### PROBLEM STATEMENT
Can you give the data as a JSON list of strings, one per line with blank lines dropped, starting at the line containing "This screenshot has" and ending at the end of the data? Leave the pictures out.

### DATA PROVIDED

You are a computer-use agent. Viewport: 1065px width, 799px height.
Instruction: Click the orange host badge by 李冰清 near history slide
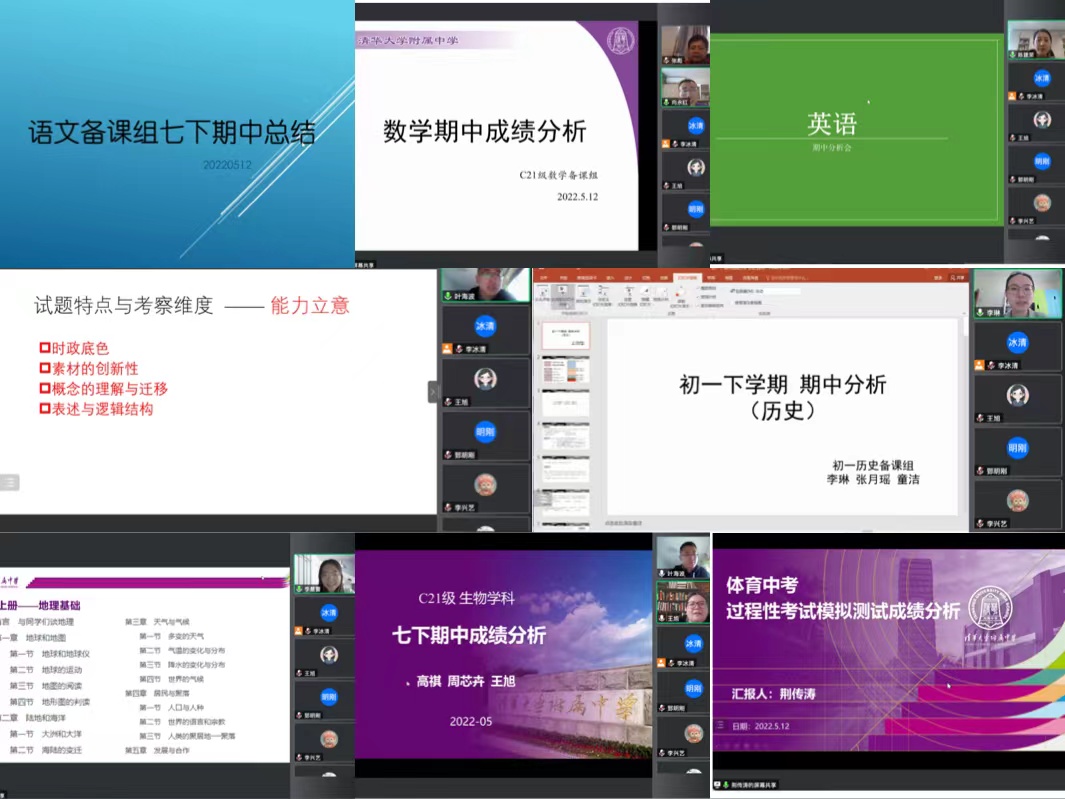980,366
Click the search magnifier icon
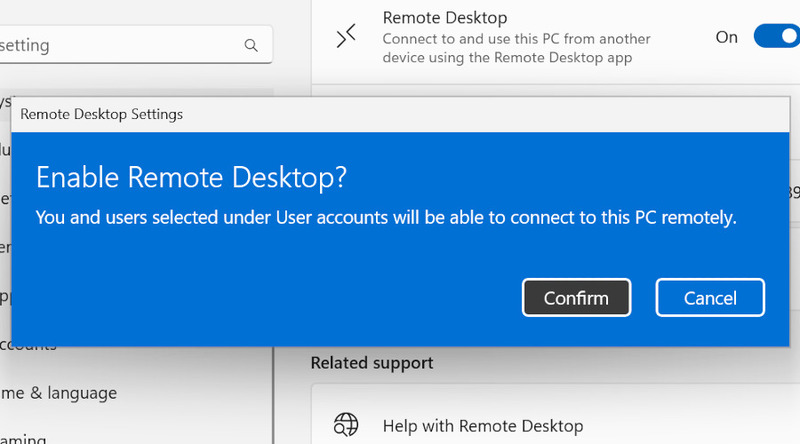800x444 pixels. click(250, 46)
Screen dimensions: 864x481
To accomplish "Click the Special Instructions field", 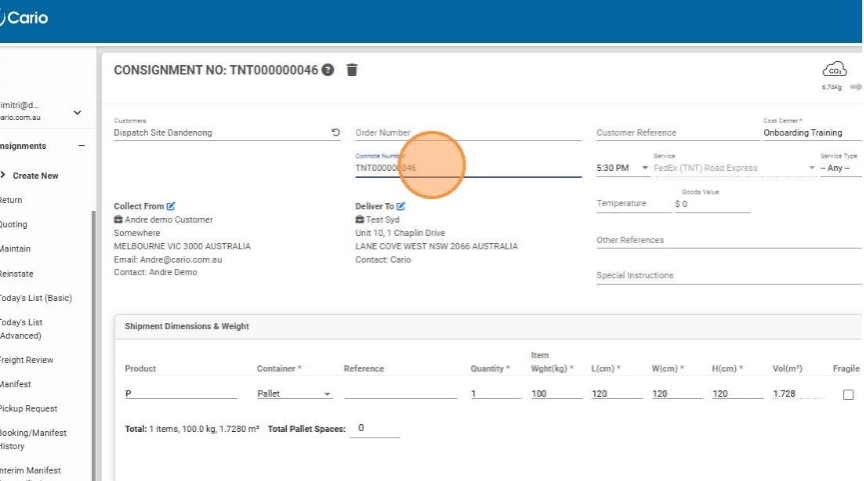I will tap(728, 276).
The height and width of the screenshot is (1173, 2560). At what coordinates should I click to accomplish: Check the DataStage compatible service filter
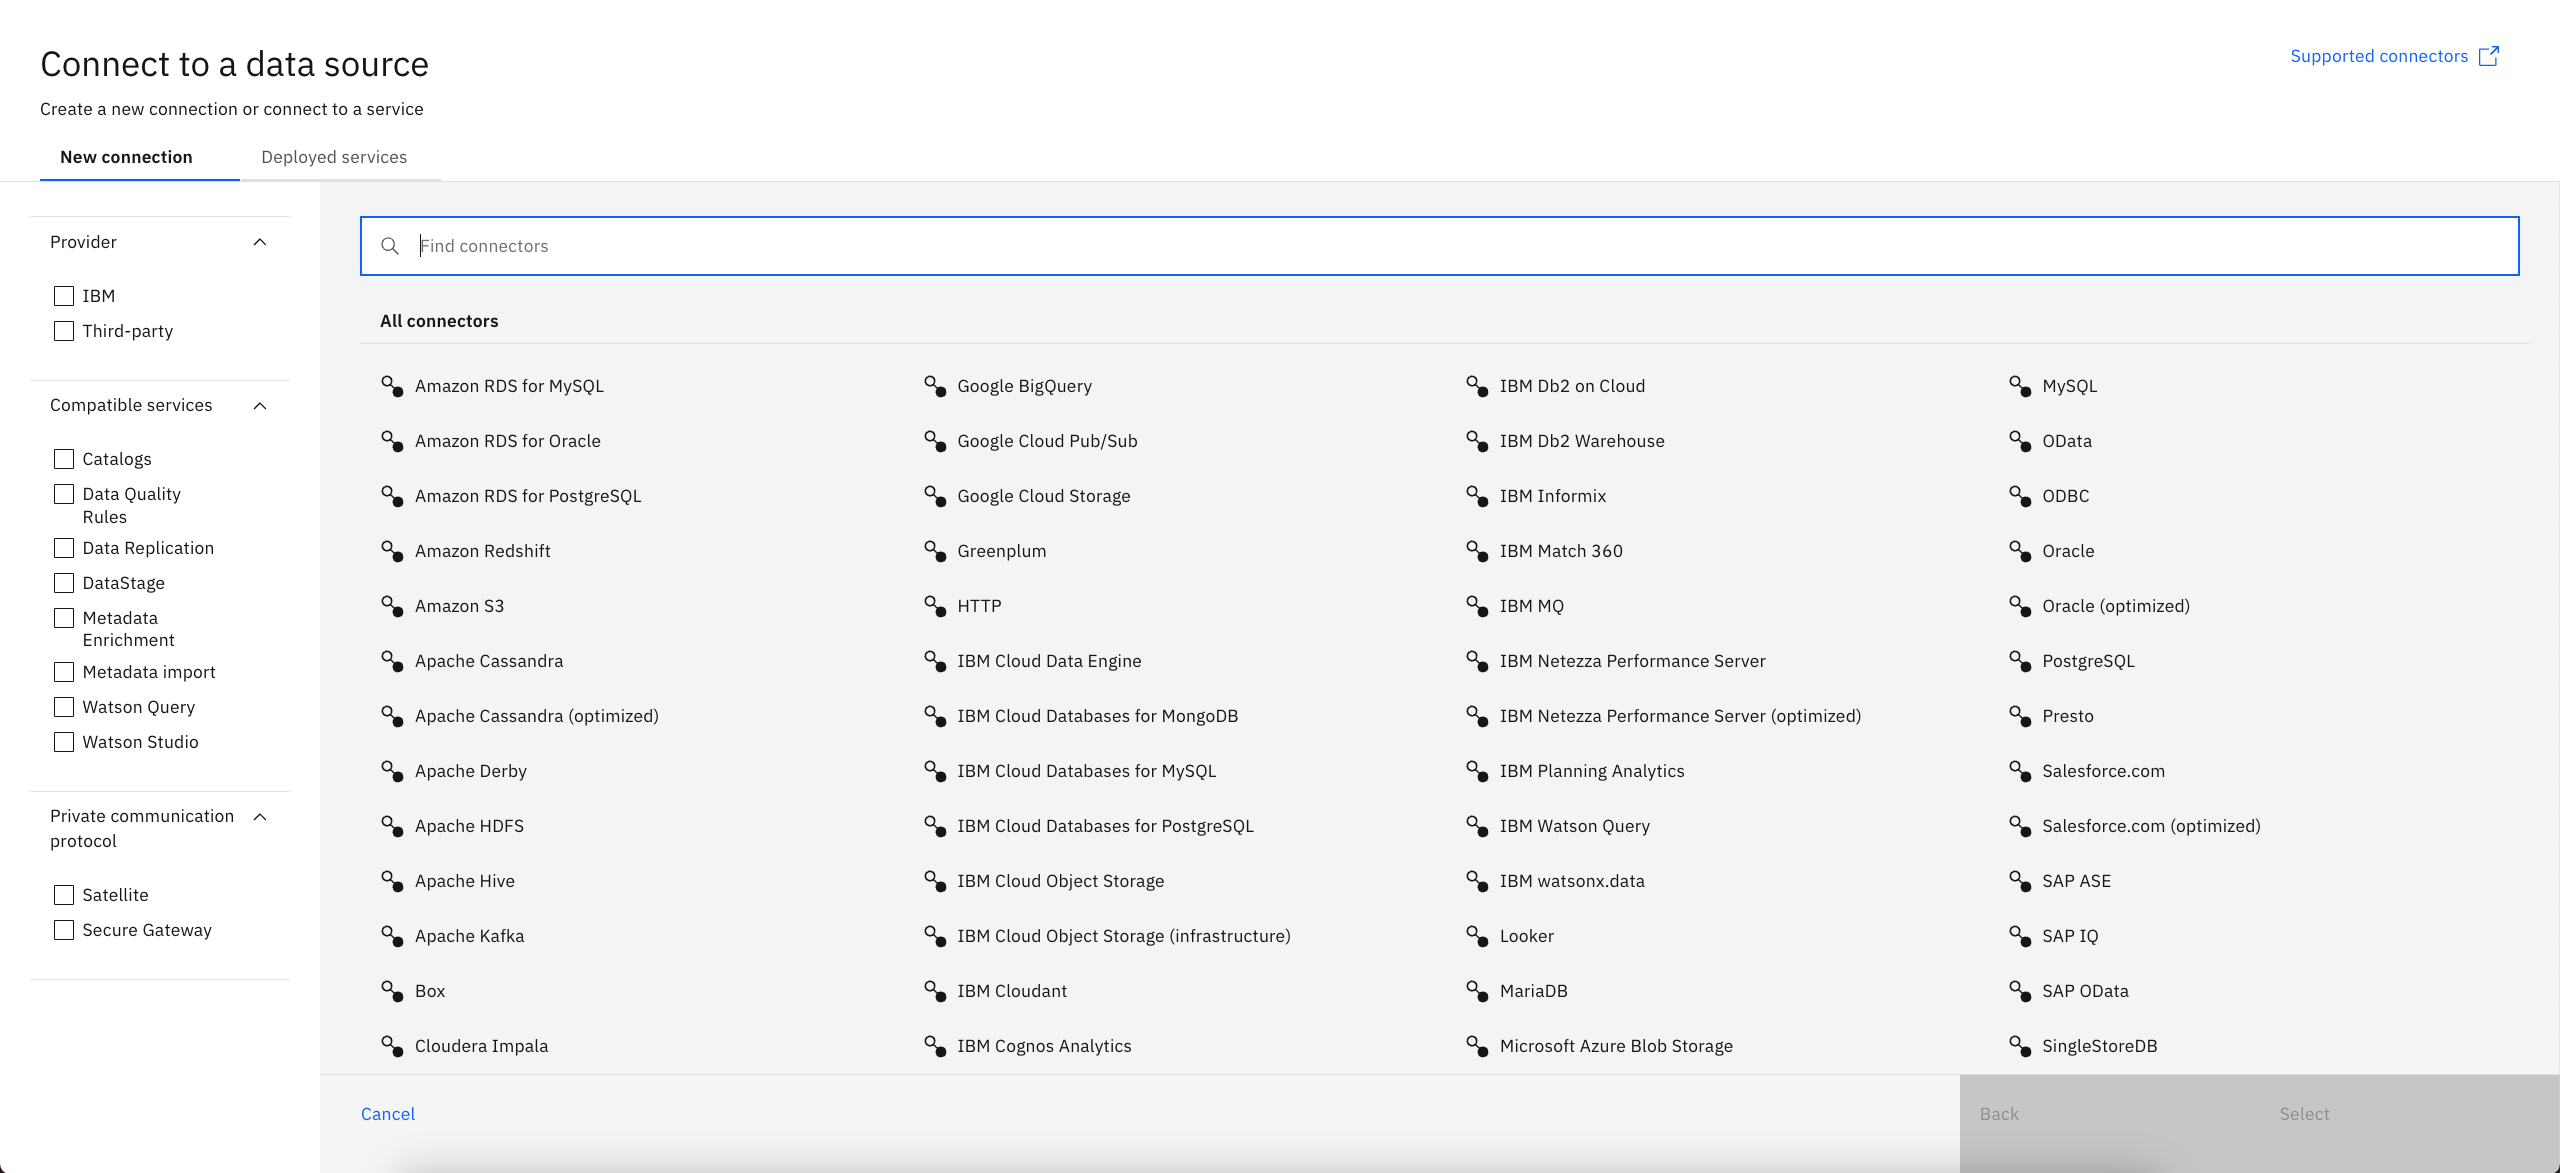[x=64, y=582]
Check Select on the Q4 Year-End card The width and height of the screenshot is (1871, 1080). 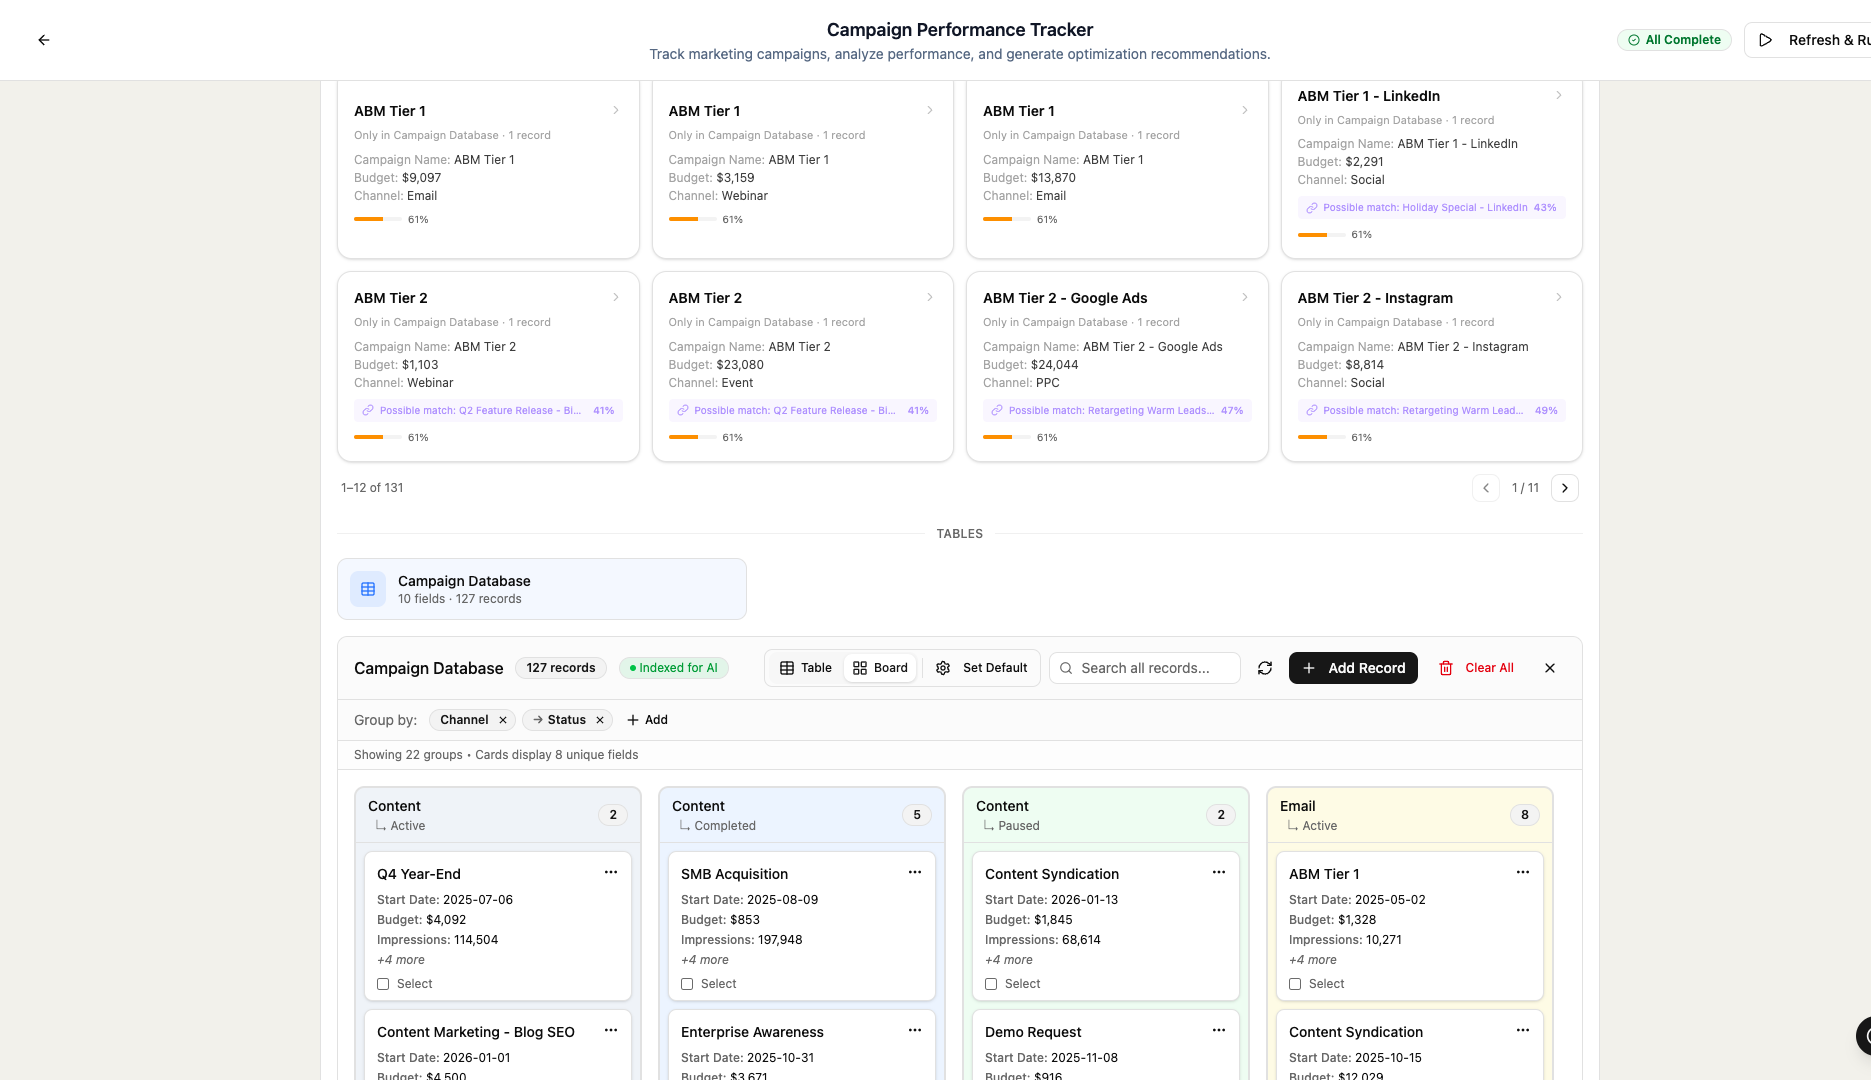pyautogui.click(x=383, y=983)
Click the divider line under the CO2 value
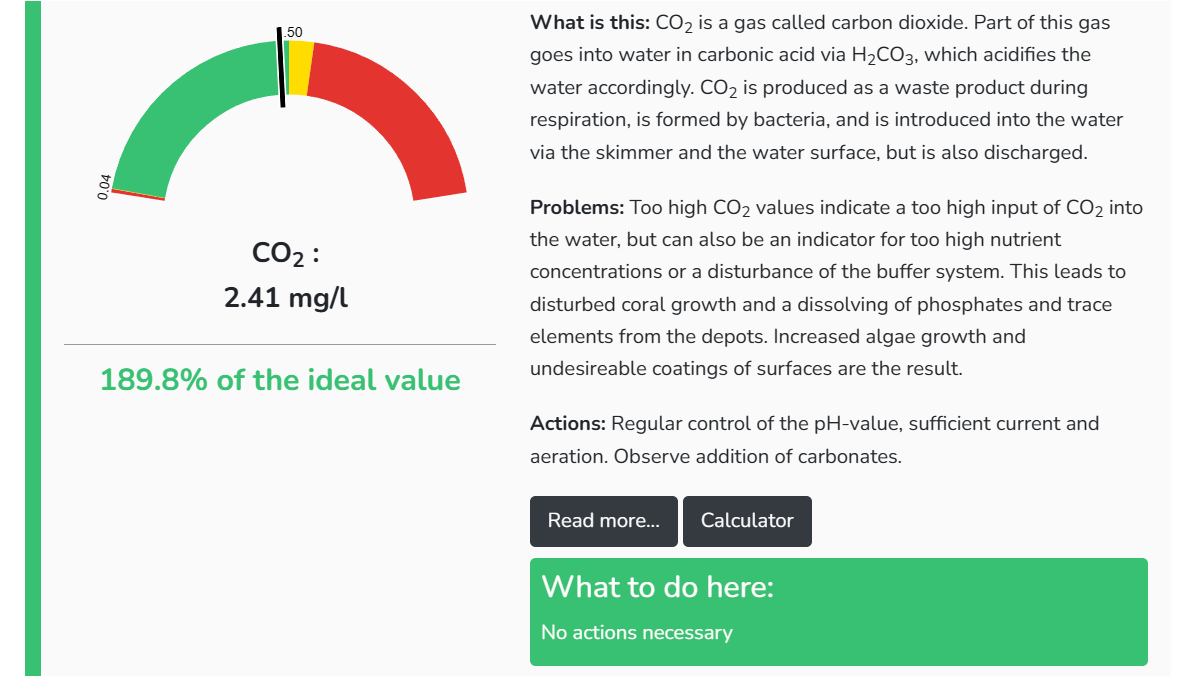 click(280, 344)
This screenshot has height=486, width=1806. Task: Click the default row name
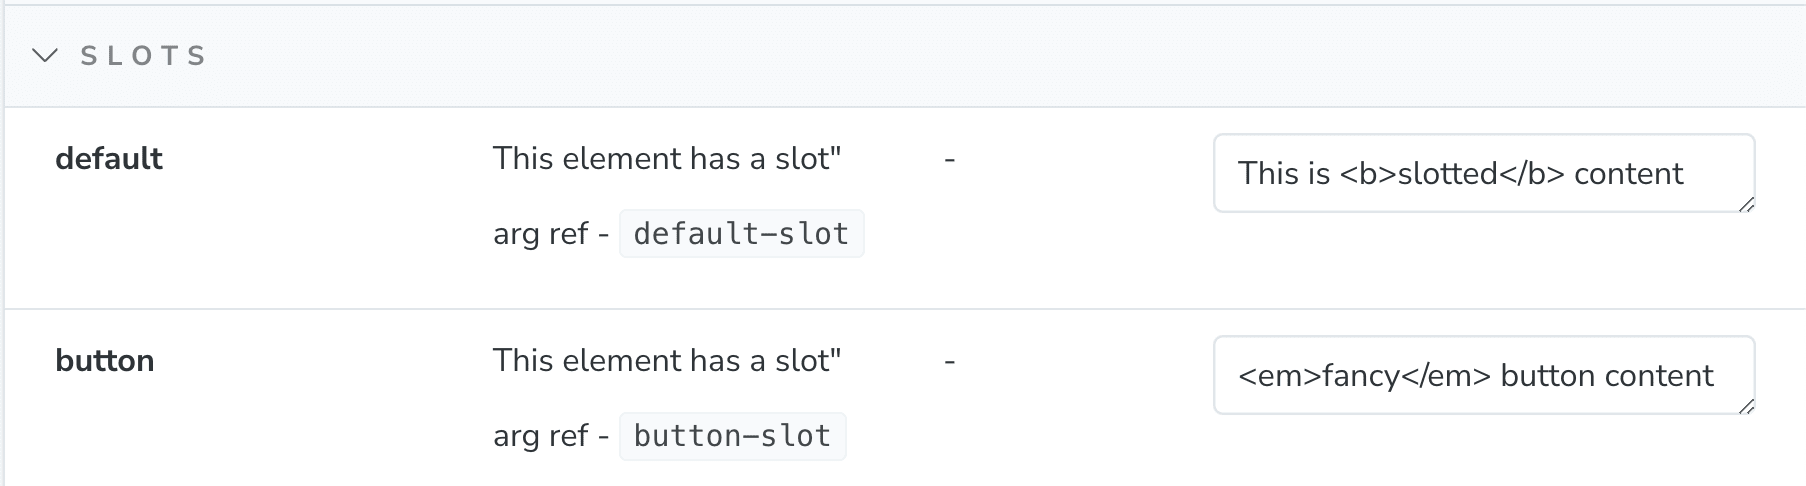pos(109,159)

### EXPECTED ANSWER
[
  "This screenshot has height=486, width=1806. Task: Click the default row name",
  "pos(109,159)"
]